Politics and politicking seem to be the order of the day with President Mahinda Rajapakse. After signing a unity treaty with the opposition United Nationalist Party (UNP) to develop a “southern consensus,” Rajapakse lure 19 opposition party members into the government with cabinet posts so his government will now enjoy a simple majority. Ina major cabinet reshuffle, he rewarded the defectors with cabinet posts and removed dissenters within his Sri Lanka Freedom Part (SLFP) from the cabinet sending a clear signal that dissension, disagreement, and moderation is not required. Mangala Samaraweera was stripped off his Foreign Ministry position as he opposed Rajapakse on many issues. With this move, when the UNP leader Ranil Wickremesinghe away in New Delhi for consultations, renders whatever consensus that emerged from the October unity meetings, including the Memorandum of Understanding, irrelevant. With the reshuffle, Rajapakse now has a jumbo 104-strong Council of Ministers with 52 Cabinet members including 10 from the defector list.
The upside to this move is that Rajapakse does not need to depend on the extremist Janatha Vimukthi Peramunna (JVP) support any more. The JVP had a dagger to Rajapakse’s throat and this bribed-defection will win him some respite. How he uses this freedom is something that needs to be seen.
If Rajapakse uses the freedom to bolster his military campaign to make territorial gain, the humanitarian crisis enveloping the North and East will deteriorate rapidly. If he uses the freedom to tone down the military option and seek a political compromise, then he will be able to access the aid money to rebuild the broken economies. Rajapakse may be tempted to take advantage of recent military wins in the East to consolidate power and legitimizing the his proxy (the Karuna group) and therefore show progress to gain access to funds that he may then use against the LTTE in the North. After all, Rajapakse has already publicly said that he will build up the recent military gains onto a larger onslaught on the North. As tempting as it is for the India Government to watch the LTTE disappear, the legitimizing of the Karuna group is only to supplant the LTTE with that organization which is no better.

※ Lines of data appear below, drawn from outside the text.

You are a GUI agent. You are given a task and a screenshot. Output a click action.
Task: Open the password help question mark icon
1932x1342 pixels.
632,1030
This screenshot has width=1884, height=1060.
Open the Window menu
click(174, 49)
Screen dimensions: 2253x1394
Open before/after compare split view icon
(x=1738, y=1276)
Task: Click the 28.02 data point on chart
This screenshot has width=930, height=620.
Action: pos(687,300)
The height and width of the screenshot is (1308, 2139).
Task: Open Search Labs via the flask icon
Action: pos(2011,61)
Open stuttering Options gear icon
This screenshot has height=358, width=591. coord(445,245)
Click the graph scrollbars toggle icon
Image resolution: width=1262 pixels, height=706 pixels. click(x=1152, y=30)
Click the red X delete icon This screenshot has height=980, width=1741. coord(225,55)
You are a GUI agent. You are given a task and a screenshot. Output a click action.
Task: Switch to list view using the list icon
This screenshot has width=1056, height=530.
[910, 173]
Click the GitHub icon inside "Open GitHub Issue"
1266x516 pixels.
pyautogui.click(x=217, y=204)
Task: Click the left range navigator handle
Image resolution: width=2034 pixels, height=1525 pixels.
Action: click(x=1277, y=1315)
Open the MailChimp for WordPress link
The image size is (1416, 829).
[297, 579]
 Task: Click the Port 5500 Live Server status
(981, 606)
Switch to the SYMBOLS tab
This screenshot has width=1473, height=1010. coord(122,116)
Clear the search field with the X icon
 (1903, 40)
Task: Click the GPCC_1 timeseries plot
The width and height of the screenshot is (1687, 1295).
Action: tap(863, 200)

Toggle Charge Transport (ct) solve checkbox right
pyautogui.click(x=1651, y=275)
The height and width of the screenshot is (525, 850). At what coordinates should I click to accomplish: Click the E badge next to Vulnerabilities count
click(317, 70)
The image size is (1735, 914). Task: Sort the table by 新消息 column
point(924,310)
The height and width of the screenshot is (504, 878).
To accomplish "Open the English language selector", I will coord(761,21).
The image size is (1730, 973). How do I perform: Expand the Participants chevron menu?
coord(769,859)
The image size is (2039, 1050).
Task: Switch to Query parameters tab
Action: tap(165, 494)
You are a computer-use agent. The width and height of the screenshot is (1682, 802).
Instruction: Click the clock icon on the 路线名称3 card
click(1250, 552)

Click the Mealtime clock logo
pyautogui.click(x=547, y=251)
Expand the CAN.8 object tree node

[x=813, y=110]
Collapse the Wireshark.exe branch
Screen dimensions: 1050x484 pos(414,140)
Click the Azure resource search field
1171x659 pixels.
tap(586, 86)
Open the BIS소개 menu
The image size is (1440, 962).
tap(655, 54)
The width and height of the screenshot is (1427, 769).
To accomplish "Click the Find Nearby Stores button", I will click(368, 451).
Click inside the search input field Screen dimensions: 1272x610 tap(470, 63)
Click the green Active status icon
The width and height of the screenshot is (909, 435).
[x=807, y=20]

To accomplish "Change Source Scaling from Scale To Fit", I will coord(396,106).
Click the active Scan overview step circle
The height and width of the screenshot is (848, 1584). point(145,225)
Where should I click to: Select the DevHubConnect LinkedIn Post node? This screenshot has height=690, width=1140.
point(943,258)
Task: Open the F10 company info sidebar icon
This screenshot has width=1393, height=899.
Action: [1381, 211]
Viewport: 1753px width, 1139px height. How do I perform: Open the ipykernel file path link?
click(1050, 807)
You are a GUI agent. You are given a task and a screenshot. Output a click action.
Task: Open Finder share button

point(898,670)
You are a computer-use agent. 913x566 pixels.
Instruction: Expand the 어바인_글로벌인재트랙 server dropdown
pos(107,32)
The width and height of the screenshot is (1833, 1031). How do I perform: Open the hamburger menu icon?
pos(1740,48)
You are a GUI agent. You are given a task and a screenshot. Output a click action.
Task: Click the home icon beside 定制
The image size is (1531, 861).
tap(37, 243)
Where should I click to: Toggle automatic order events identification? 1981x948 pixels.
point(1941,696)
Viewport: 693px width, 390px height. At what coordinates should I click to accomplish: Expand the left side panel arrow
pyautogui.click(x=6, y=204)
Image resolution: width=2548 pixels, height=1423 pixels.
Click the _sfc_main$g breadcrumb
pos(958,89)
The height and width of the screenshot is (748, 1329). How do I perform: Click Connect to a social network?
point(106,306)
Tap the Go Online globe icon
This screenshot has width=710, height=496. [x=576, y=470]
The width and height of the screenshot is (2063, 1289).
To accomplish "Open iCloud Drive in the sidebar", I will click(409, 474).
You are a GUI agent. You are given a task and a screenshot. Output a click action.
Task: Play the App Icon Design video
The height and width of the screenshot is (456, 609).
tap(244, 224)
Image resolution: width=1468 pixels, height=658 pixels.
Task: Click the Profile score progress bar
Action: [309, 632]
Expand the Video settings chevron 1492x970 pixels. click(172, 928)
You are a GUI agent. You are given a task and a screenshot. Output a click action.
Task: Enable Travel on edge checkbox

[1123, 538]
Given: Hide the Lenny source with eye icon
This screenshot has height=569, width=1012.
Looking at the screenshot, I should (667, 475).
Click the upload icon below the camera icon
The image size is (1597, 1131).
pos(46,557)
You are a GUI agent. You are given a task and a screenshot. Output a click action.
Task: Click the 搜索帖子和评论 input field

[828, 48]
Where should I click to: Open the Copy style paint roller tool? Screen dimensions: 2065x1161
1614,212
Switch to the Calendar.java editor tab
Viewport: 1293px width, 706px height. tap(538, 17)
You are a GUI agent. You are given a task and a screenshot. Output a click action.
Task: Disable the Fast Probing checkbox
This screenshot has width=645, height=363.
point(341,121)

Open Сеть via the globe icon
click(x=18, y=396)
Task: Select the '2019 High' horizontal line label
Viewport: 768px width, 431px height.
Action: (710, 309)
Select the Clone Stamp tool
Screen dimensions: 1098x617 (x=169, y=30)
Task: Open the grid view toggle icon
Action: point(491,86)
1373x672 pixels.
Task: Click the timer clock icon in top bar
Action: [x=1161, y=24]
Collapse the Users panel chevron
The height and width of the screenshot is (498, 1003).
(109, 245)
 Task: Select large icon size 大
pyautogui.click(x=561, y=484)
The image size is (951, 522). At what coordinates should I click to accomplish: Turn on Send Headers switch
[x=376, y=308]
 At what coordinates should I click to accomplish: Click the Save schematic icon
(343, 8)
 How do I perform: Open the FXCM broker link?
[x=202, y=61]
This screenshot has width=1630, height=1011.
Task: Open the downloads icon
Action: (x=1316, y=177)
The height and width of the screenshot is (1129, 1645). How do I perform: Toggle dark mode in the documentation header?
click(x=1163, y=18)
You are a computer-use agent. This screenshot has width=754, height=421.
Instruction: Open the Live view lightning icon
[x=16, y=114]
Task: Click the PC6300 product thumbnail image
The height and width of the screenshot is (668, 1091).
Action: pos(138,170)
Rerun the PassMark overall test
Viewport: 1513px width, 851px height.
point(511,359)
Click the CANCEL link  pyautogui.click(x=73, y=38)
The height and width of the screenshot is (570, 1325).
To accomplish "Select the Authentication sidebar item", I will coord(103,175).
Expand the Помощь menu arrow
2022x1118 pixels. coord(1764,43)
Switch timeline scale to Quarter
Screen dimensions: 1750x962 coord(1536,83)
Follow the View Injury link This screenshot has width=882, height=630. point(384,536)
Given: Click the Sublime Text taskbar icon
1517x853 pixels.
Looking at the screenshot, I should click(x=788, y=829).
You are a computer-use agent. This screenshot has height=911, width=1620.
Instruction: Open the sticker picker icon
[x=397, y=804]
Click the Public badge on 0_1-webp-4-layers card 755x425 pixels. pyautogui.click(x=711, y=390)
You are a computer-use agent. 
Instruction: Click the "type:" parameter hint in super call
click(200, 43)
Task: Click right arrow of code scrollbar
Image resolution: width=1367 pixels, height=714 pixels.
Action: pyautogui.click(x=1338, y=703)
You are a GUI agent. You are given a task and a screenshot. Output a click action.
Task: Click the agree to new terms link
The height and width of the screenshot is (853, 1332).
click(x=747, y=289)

India should ask the SLG and perhaps work a track-III initiative with the LTTE to work on a compromise limiting the LTTE’s scope to the North and the government’s scope to the South and East. If both sides work on an administrative compromise to access funds that is closely monitored and used only for development and not for military use, there is a possibility that some succor is brought to populations long trapped between the warring parties.